Venerdì Santo, per la Via Crucis
ci vuole l’invito
MACERATA - La diocesi si prepara per la Settimana Santa, ancora una volta anomala. Chiese aperte per le celebrazioni e fedeli esortati alla partecipazione. Ma la processione per le vie del centro sarà riservata a pochi eletti
Anche quest’anno la Pasqua sarà celebrata in modo anomalo. Di certo in maniera molto più partecipata rispetto a quella dello scorso anno quando l’Italia era nel bel mezzo di un lockdown generalizzato e le chiese erano chiuse per decreto. La nuova ondata pandemica non ha fermato le celebrazioni che proseguono regolarmente ma la tradizionale Via Crucis per le vie di Macerata, alla quale nel 2020 hanno partecipato solo il vescovo Nazzareno Marconi e l’allora sindaco Romano Carancini, quest’anno sarà ad invito. Si svolgerà venerdì 2 aprile alle 20,30 per le vie del centro storico di Macerata con partenza dai Cancelli e arrivo alla Basilica della Misericordia. Potranno quindi partecipare solo coloro che riceveranno la “convocazione”da parte della Diocesi di Macerata, Recanati, San Severino, Cingoli, Treia. A renderlo noto è la diocesi che «esortando i fedeli alla partecipazione di presenza alle celebrazioni liturgiche nel rispetto dei decreti governativi riguardanti gli spostamenti sul territorio e delle misure precauzionali contenute del richiamato Protocollo» come previsto dalla Cei, segnala le celebrazioni liturgiche che saranno presiedute dal vescovo Nazzareno Marconi durante la Settimana Santa.

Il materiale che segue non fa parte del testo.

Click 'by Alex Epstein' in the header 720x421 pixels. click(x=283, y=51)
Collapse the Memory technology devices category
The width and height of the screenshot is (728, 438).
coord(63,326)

In particolare Domenica delle Palme alle 10.30 nella chiesa di San Giorgio, Giovedì santo alle 10 Messa Crismale all’ Abbadia di Fiastra e alle 18,30 Messa sa in Coena Domini nella chiesa di San Giorgio (Macerata), Venerdì santo alle 15 Predicazione “Le tre ore di Agonia” nella Chiesa Sant’Agostino (Recanati), alle 18 Adorazione della Croce nella chiesa di San Giorgio (Macerata). Le celebrazioni si concluderanno Sabato Santo alle 19 con la Veglia Pasquale – Immacolata (Macerata) e il giorno di Pasqua la messa a San Giorgio (Macerata)

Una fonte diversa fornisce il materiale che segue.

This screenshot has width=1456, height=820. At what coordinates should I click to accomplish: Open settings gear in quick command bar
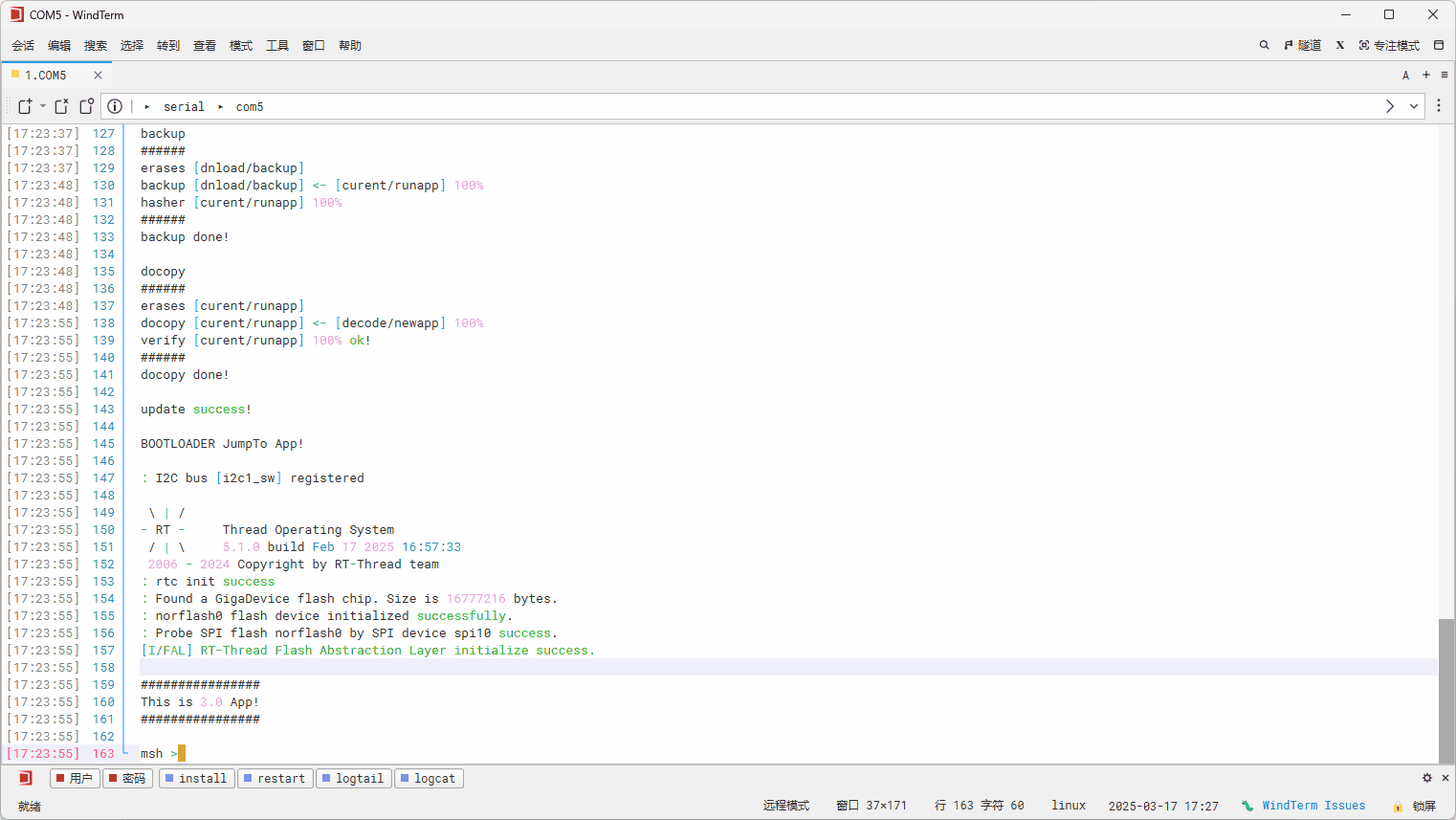pyautogui.click(x=1426, y=778)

Siamo ancora nella zona rossa non posso essere aperte le chiese e ancora molto pericoloso.
Siamo severi con negozi, bar, scuole, annulliamo tutte le cerimonie e poi facciamo questo, chi ci crede prega anche da casa, non serve la passeggiata per le vie del paese, poveri noi.
Secondo me durante la rievocazione.. l addetto alla fustigazione del Cristo dovrebbe orientare la fustigazione ai lati delle vie..

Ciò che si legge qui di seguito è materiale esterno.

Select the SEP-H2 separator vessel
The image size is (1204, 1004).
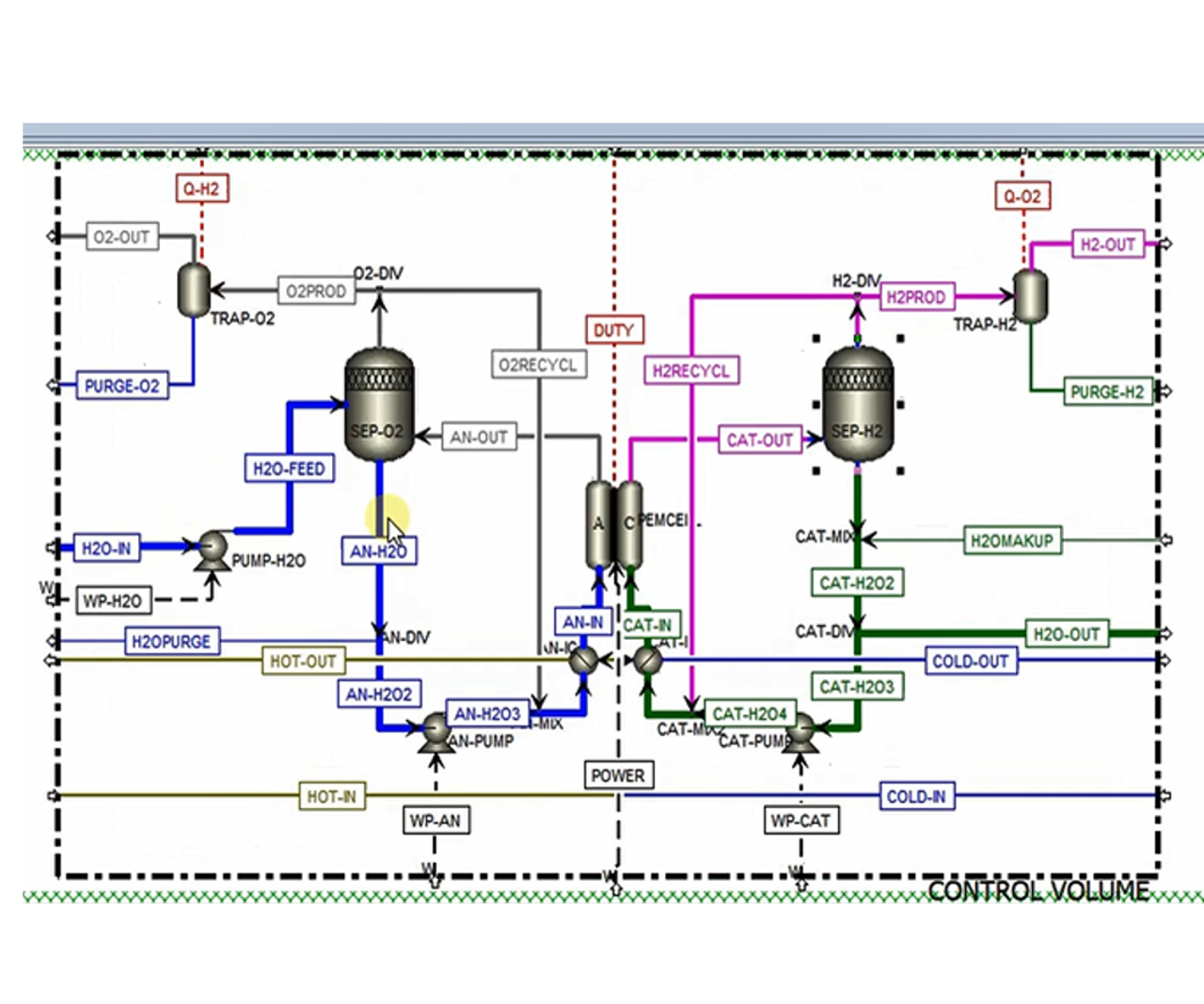click(857, 405)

E dovessero aumentare i contagi a Macerata sono cavoli loro.
…mah, potrebbe essere un’ottima occasione, mettendo tutti i partecipanti al corteo, dietro al simbolo sacro, in fila per due, per fare una vaccinazione di massa e rapida, con i dottori ai lati della strada ed i fedeli già pronti con il braccio scoperto per farsi fare l’iniezione!! La santa processione e la santa…vaccinazione!! gv
La Chiesa comanda ancora totalmente sia a Macerata e in Italia ecco il motivo x cui la gente scappa dalla Chiesa, ecco il motivo x cui non siamo liberi noi cittadini e poi vediamo i troppi scandali dentro la città del Vaticano.
Una curiosità: chi sono i convocati? I più presenti agli allenamenti?
Forse il sig Romagnoli (o altri) per aver espresso questi suoi pensieri, è stato sottoposto a penitenze corporali, insulti, discriminazioni sociali, minacce a sé e alla famiglia, ecc.? Non credo proprio! Quindi chi non ha ancora conosciuto l’amore di Dio provi a riservare quest’acredine magari per chi, indipendentemente dal proprio credo, si è permesso di dileggiare il Cristianesimo e la Passione di Cristo a Sanremo!! Sarebbe questa la potenza della Chiesa che NEGA libertà ai cottadini? È una questione di rispetto degli altri, di TUTTI gli altri! Come mai tali blasfemie si fanno solo contro il Cristianesimo e non contro l’induismo, l’islam, il buddismo ecc? Se si offendono queste religioni, tutti sono pronti a puntare il dito contro i colpevoli (forse ……..paura, eh?) ma se si offende gravemente il Cristianesimo, siamo pronti anche ad un sorrisetto!! Il mondo è pieno di chi è forte con i deboli e debole con i forti (e/o violenti!).